- **INPUT FOR THIS TASK**

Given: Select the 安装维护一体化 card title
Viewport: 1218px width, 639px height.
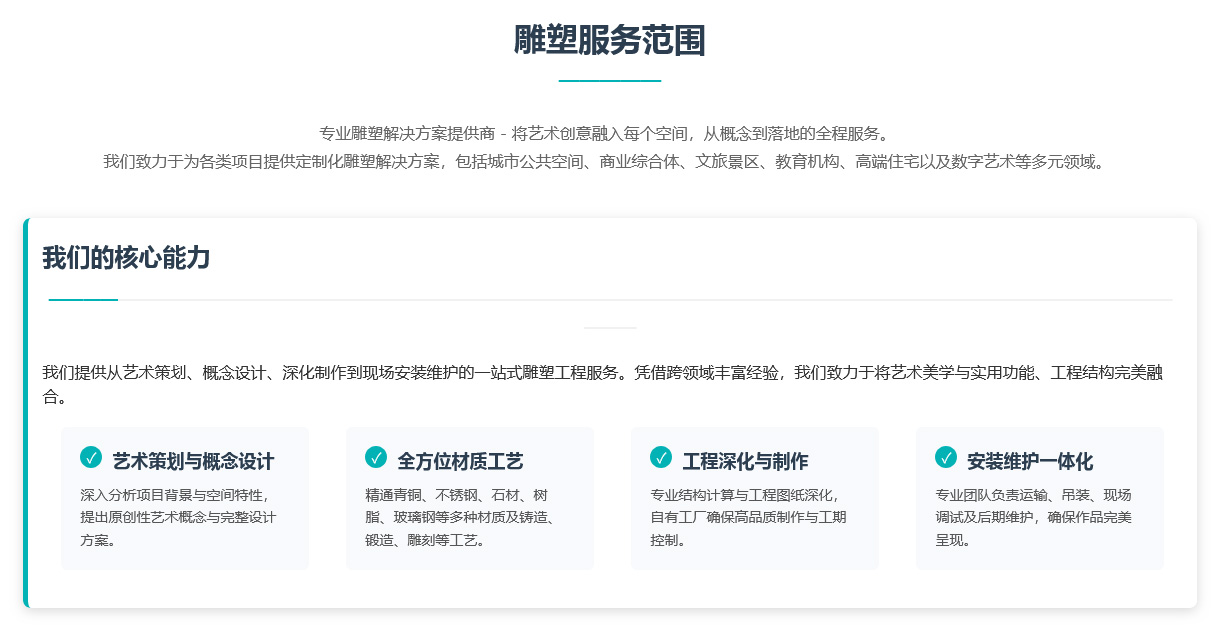Looking at the screenshot, I should 1030,462.
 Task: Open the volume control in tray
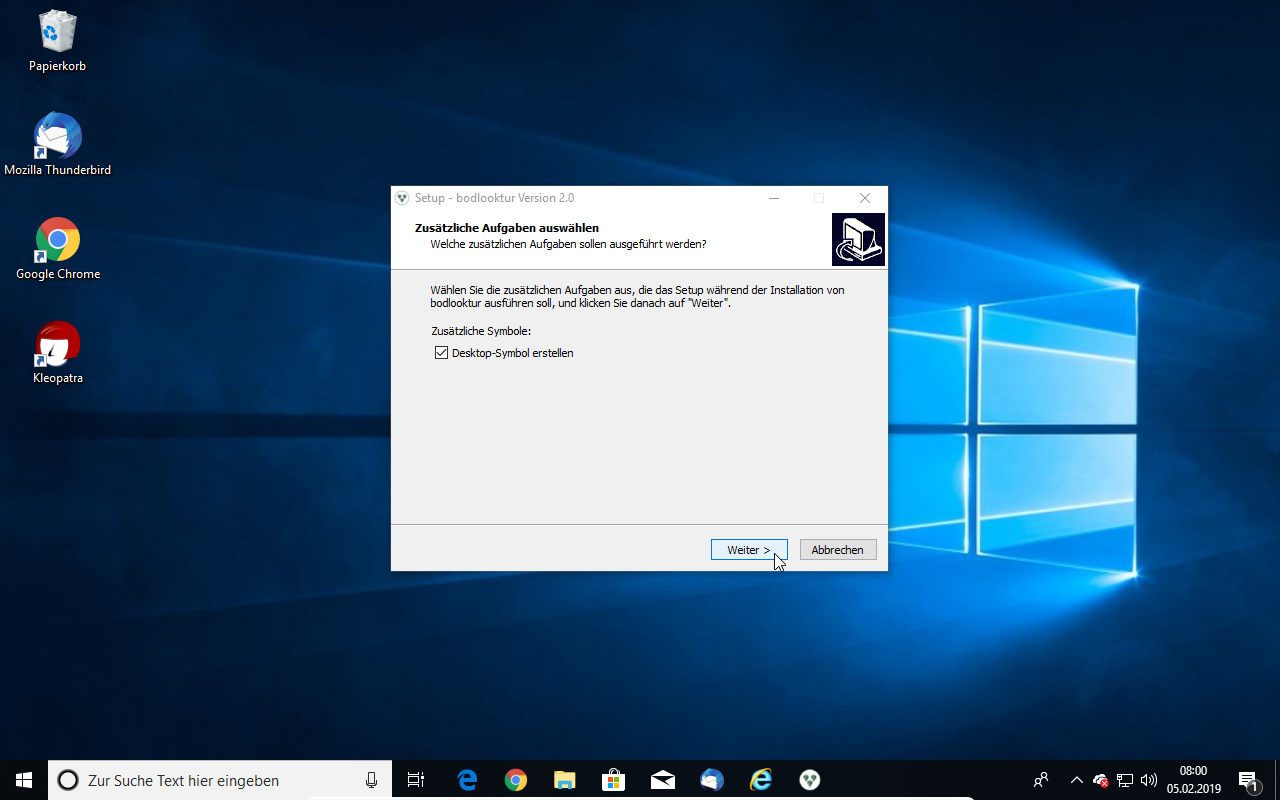(x=1148, y=780)
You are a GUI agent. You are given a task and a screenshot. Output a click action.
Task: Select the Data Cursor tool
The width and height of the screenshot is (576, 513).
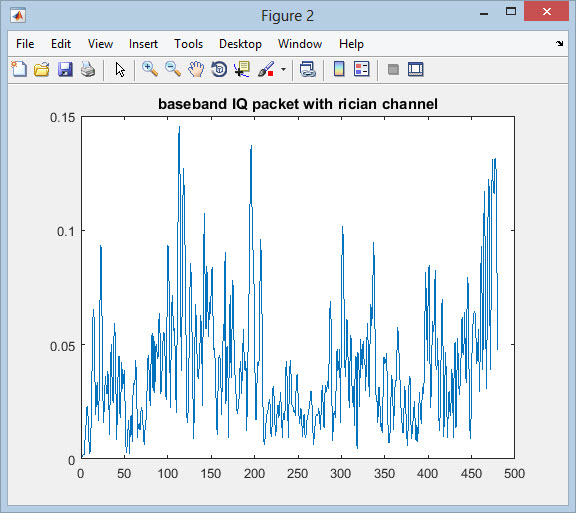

- **THE TASK**
In the listing above, find the line containing "Viewport: 1218px width, 639px height.". Output it and every line after it up to and including the line containing "Task: Select the Data Cursor tool", exactly, but skip the pictures.

- **COMPLETED EXERCISE**
Viewport: 1218px width, 639px height.
Looking at the screenshot, I should 1030,462.
 Task: Open the volume control in tray
(x=1148, y=780)
You are a GUI agent. You are given a task and a screenshot. Output a click action.
Task: Select the Data Cursor tool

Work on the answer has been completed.